EXCERPT TO READ
Start

Pdf to image Quality

How to convert pdf to picture 1:1, I tried to set dpi but the image quality is poor

result image:
pdf_backgroubd_f1ab0af45d5c4cb7914ec4f2b34c2167_1.jpg (161.4 KB)

pdf:
00-90-0000-28-107.pdf (598.5 KB)

The text in the red box is no longer clear

image.png (22.8 KB)

Hi, @dalazi

Here are examples of converting PDF to JPEG using Aspose.PDF.Drawing Library 24.1 and Aspose.PDF JPEG Converter:

        public static void ExampleLibrary()
        {
            //var licensePath = @"Aspose.PDF.NET.lic";
            //var license = new License();

            //license.SetLicense(licensePath);
            Resolution resolution = new(300);
            var filePathPdf = "00-90-0000-28-107.pdf";

            var document = new Document(filePathPdf);
            JpegDevice jpegDevice = new(resolution);
            for (int pageCount = 1; pageCount <= document.Pages.Count; pageCount++)
            {
                jpegDevice.Process(document.Pages[pageCount],
                        $"C:\\Sample\\Results\\image{pageCount}_out.jpeg");
            }
        }
        public static void ExamplePlugin()
        {
            //var licensePath = @"Aspose.PDF.NET.lic";
            //var license = new License();

            //license.SetLicense(licensePath);
            var filePathPdf = "00-90-0000-28-107.pdf";


            // Create JpegOptions.
            var convertorOptions = new JpegOptions();
            convertorOptions.AddInput(new FileDataSource(filePathPdf));
            convertorOptions.AddOutput(new FileDataSource(@"C:\Sample\Results\"));
            convertorOptions.OutputResolution = 300;

            // Create a new instance of Jpeg.
            var converter = new Jpeg();

            // Process the PDF to JPEG conversion.
            ResultContainer resultContainer = converter.Process(convertorOptions);

            // Print the paths of the converted JPEG images.
            foreach (FileResult operationResult in resultContainer.ResultCollection.Cast<FileResult>())
            {
                Console.WriteLine(operationResult.Data.ToString());
            }
        }

You can also see the results of conversion in Results.zip (5.8 MB).

If you use other libraries or versions, please let us know.

I want to export pdf 1:1 into image, but I find that the Rect.width Rect.height of pdf page is the same as the exported result under 72dpi, but it is not clear enough. Is there any way to set the dpi of opening pdf

The reason for the poor quality of that part of your document is that the company name is not text or an image. This is a set of small black images.
In this case, we can suggest a workaround: do the PDF to JPEG conversion and then resize the result.

End

RECORD LIST

Start

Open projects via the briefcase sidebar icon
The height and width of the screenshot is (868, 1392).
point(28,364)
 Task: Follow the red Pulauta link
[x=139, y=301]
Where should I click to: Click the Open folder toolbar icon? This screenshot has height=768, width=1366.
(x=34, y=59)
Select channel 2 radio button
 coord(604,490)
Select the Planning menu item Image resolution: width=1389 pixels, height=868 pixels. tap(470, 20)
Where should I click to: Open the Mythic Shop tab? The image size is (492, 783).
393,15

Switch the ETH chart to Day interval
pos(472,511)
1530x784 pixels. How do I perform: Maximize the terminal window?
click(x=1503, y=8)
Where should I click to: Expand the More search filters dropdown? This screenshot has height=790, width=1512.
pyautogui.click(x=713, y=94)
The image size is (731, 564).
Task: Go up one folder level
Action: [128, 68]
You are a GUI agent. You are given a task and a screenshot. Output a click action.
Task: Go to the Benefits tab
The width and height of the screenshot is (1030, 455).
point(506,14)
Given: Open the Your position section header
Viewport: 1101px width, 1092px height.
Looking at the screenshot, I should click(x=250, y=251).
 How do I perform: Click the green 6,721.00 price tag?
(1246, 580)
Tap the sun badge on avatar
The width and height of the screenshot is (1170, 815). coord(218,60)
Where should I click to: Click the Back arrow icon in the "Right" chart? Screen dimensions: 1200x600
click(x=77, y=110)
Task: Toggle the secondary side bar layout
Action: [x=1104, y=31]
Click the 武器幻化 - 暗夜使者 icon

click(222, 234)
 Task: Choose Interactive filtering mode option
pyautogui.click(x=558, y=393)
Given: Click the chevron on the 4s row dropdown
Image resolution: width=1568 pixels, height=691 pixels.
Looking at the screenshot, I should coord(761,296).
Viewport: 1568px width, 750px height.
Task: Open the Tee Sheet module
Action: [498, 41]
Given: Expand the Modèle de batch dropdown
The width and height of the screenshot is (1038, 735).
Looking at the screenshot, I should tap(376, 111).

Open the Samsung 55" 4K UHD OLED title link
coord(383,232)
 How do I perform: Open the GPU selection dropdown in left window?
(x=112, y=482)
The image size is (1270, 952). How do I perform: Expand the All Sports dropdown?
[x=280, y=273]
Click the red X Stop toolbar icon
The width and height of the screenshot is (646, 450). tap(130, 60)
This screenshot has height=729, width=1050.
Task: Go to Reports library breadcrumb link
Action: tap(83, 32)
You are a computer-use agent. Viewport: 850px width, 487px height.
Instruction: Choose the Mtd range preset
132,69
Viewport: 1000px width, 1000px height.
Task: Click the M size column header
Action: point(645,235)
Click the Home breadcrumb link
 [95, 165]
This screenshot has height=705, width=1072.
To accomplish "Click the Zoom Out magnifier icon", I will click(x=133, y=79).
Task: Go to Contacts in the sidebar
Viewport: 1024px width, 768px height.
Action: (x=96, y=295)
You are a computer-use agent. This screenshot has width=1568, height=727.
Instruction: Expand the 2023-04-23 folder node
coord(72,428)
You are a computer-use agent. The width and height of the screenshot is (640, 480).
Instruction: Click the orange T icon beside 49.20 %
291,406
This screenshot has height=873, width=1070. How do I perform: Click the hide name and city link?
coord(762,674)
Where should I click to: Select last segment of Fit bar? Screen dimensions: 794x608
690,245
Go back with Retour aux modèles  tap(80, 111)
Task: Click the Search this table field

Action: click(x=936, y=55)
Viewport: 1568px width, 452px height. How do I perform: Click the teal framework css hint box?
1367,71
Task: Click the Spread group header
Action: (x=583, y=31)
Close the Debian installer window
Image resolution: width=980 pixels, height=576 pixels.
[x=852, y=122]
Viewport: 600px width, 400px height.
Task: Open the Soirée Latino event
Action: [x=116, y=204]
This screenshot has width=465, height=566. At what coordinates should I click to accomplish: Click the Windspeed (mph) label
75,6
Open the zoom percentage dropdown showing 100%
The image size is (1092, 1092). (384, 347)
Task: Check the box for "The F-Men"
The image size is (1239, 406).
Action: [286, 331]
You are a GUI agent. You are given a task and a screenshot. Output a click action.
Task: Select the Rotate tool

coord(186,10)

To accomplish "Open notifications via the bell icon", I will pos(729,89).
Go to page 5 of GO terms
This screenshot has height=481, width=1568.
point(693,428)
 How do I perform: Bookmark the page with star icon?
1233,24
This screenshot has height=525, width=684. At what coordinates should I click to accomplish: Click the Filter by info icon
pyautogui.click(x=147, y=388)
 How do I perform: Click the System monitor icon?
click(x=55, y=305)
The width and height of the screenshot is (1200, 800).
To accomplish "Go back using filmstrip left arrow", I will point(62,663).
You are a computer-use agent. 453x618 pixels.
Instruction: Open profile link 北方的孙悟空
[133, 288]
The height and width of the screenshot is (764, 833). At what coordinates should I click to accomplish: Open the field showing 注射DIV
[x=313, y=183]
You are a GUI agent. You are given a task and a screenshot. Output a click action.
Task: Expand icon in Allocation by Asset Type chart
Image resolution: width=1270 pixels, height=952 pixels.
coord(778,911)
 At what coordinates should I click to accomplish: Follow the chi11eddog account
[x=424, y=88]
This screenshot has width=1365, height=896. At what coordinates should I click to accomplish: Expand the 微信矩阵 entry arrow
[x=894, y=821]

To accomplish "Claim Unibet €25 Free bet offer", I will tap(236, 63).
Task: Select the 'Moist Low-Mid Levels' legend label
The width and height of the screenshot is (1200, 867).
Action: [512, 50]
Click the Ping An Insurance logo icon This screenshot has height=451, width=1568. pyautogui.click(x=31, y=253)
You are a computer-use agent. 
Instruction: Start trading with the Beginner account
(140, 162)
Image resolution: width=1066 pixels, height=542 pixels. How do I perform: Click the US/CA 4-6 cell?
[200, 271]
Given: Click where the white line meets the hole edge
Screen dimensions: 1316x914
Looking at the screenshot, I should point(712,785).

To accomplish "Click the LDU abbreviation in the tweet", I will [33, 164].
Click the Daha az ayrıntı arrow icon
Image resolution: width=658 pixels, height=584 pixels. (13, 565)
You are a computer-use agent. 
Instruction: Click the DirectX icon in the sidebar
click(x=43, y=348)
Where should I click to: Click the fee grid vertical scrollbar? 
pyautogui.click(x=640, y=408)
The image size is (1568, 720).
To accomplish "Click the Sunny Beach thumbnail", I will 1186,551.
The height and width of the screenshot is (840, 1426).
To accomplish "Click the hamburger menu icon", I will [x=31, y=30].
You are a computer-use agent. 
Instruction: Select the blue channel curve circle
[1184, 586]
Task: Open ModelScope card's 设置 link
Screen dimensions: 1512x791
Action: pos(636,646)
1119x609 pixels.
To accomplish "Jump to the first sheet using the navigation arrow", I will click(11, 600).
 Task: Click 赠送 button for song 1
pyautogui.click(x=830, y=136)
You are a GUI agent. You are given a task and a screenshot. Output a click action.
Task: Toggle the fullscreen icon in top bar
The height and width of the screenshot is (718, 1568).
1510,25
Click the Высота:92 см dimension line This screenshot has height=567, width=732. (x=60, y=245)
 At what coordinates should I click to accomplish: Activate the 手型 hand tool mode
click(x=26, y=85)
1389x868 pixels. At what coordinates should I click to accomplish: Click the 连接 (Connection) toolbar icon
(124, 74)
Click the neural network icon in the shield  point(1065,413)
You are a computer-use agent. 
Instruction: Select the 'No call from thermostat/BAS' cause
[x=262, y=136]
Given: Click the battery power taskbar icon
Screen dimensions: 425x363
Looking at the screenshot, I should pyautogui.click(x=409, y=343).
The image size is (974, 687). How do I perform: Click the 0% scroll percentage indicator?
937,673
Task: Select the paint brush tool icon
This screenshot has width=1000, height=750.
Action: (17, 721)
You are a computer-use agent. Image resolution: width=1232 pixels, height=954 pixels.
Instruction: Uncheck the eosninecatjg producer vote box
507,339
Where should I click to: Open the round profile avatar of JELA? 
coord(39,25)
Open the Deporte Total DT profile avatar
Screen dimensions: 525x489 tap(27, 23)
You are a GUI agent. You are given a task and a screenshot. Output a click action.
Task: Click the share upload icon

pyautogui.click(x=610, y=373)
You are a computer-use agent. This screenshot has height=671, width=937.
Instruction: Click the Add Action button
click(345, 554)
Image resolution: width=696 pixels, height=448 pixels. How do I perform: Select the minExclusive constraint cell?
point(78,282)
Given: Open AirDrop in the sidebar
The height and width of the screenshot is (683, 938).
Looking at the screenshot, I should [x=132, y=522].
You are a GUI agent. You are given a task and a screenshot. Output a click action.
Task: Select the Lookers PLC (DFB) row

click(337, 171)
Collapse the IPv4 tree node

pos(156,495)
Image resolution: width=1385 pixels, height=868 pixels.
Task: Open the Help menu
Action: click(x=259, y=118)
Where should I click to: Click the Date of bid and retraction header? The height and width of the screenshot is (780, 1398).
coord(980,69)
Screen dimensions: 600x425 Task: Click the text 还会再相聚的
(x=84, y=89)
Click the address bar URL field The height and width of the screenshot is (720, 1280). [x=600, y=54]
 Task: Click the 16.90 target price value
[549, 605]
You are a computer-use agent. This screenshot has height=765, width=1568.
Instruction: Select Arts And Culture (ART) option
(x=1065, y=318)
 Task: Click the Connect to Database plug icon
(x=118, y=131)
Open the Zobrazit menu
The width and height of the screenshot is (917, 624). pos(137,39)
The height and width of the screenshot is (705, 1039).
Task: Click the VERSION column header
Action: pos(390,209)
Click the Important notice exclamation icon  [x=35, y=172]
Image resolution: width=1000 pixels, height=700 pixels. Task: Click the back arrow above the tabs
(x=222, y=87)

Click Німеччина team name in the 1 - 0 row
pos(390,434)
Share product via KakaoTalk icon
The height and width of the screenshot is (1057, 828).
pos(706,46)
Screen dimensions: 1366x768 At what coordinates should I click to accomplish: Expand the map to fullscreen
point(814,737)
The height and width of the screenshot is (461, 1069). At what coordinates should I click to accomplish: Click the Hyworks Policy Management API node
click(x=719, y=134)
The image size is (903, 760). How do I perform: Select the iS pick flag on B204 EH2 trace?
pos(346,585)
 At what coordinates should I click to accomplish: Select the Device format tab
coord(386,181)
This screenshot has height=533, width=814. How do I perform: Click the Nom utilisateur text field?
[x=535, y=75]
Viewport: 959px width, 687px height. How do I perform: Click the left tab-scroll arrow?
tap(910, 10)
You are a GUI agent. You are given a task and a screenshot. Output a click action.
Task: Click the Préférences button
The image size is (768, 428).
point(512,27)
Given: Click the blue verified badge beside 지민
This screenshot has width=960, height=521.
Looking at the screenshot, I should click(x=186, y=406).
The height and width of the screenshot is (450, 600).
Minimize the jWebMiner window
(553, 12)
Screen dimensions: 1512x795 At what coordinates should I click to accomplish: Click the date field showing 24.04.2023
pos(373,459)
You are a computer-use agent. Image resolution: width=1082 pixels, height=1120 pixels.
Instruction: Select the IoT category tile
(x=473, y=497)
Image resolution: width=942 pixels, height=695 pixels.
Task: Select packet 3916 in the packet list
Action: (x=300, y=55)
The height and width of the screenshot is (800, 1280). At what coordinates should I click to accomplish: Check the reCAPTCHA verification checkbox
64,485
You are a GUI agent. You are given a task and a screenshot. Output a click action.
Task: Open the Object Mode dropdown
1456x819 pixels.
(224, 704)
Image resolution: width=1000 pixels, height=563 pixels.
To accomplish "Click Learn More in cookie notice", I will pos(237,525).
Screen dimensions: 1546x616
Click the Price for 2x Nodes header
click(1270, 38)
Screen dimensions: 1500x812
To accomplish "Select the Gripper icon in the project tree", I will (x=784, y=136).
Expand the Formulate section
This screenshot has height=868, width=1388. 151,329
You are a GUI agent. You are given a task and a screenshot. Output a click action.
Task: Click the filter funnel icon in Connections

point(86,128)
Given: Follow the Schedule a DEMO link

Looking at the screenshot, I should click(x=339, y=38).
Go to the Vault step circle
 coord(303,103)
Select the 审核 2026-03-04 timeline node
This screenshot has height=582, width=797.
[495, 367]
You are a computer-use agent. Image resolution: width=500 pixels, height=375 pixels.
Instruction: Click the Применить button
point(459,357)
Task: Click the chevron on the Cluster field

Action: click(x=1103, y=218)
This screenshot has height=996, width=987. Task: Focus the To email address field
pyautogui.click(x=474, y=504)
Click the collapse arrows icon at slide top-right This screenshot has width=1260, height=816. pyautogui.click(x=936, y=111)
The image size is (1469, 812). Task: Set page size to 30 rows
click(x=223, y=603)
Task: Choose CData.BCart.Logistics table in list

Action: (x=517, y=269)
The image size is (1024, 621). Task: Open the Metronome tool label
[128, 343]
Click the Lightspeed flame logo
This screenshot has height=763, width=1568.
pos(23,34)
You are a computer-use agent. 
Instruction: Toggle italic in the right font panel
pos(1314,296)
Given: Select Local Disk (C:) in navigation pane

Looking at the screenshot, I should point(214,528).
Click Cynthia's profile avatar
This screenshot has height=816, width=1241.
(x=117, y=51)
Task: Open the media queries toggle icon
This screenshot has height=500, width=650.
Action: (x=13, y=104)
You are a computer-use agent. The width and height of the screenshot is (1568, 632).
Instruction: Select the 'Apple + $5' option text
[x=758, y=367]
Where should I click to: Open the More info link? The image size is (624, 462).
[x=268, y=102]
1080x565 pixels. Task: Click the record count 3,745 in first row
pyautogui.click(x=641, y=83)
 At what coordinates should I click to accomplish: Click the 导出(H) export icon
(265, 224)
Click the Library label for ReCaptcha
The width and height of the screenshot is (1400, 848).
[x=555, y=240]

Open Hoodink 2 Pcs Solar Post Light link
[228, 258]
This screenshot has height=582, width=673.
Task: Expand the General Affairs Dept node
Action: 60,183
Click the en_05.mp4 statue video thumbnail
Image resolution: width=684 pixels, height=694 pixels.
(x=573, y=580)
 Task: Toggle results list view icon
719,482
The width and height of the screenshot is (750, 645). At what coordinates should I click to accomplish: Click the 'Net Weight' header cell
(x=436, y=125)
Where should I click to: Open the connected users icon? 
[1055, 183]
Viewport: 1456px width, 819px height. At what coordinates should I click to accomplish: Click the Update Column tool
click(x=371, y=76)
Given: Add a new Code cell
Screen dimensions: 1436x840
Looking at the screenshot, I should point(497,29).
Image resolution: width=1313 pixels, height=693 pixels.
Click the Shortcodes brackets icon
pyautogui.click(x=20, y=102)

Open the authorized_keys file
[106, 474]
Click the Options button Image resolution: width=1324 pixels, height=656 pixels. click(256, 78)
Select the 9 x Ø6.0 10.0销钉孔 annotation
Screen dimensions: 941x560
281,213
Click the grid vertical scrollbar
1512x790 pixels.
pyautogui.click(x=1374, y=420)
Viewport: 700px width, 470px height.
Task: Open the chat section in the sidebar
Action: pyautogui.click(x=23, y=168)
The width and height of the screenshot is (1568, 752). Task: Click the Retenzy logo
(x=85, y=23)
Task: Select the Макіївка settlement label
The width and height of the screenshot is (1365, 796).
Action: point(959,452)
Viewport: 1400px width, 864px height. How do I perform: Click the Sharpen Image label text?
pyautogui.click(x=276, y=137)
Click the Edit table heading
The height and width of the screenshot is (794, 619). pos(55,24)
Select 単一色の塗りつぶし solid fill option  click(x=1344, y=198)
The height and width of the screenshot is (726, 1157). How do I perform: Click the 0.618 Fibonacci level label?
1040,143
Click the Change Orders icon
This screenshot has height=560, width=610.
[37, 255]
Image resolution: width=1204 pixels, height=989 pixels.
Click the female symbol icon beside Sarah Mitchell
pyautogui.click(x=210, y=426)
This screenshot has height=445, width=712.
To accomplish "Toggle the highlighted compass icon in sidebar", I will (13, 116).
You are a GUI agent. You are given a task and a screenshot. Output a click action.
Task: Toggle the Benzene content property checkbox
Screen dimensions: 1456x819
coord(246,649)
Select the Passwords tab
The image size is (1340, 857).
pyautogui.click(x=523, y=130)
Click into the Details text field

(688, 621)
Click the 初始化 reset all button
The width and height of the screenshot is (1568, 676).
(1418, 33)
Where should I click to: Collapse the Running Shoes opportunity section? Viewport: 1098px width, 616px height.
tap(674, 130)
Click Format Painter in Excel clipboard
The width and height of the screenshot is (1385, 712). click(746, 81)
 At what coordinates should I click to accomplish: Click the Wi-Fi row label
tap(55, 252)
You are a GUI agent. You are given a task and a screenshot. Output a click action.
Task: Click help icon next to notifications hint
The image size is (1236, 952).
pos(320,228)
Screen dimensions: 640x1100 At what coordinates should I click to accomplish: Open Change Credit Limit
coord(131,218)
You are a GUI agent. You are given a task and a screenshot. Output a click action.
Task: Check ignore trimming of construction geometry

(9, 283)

End

OBJECTIVE 1
Copy out the stretch of the entries from the line containing "Viewport: 959px width, 687px" through the line containing "pos(373,459)", reproducing those lines character for character.
OBJECTIVE 2
Write the next part of the forum thread on PDF-to-image quality, picking up after its final post.
The forum thread and the entries have no connection to each other.

WRITTEN ANSWER 1
Viewport: 959px width, 687px height. How do I perform: Click the left tab-scroll arrow?
tap(910, 10)
You are a GUI agent. You are given a task and a screenshot. Output a click action.
Task: Click the Préférences button
The image size is (768, 428).
point(512,27)
Given: Click the blue verified badge beside 지민
This screenshot has width=960, height=521.
Looking at the screenshot, I should click(x=186, y=406).
The height and width of the screenshot is (450, 600).
Minimize the jWebMiner window
(553, 12)
Screen dimensions: 1512x795 At what coordinates should I click to accomplish: Click the date field showing 24.04.2023
pos(373,459)

WRITTEN ANSWER 2
        public static void Example()
        {
            //var licensePath = @"c:\keys\Aspose.PDF.NET.lic";
            //var license = new License();

            //license.SetLicense(licensePath);
            Resolution resolution = new(1200);
            var filePathPdf = "00-90-0000-28-107.pdf";

            var document = new Document(filePathPdf);
            JpegDevice jpegDevice = new(resolution);
            jpegDevice.RenderingOptions.InterpolationHighQuality = true;
            for (int pageCount = 1; pageCount <= document.Pages.Count; pageCount++)
            {

                var memoryStream = new MemoryStream();
                jpegDevice.Process(document.Pages[pageCount], memoryStream);
                memoryStream.Seek(0, SeekOrigin.Begin);

                System.Drawing.Image originalImage = System.Drawing.Image.FromStream(memoryStream);

                ImageResizer resizer = new ();

                Bitmap resizedImage = resizer.ResizeImage(originalImage, 4960, 3508);
                resizedImage.Save($"C:\\Samples\\Results\\image{pageCount}_out.jpeg", ImageFormat.Jpeg);
            }
        }

and here is code of helper class:

public class ImageResizer
{
    // <summary>
    // Resizes the input image to the specified width and height.
    //
    // Parameters:
    // - image: The image to be resized.
    // - width: The desired width of the resized image.
    // - height: The desired height of the resized image.
    //
    // Returns:
    // - A Bitmap object representing the resized image.
    // </summary>
    public Bitmap ResizeImage(Image image, int width, int height)
    {
        Bitmap resizedImage = new Bitmap(width, height);

        using (Graphics graphics = Graphics.FromImage(resizedImage))
        {
            graphics.DrawImage(image, 0, 0, width, height);
        }
        resizedImage.SetResolution(72, 72);
        return resizedImage;
    }

    // <summary>
    // Adjusts the DPI (Dots Per Inch) value of the input image to the specified DPI.
    //
    // Parameters:
    // - image: The image whose DPI needs to be adjusted.
    // - dpi: The desired DPI value.
    //
    // Returns:
    // - A Bitmap object representing the image with the adjusted DPI.
    // </summary>
    public Bitmap AdjustDPI(Image image, int dpi)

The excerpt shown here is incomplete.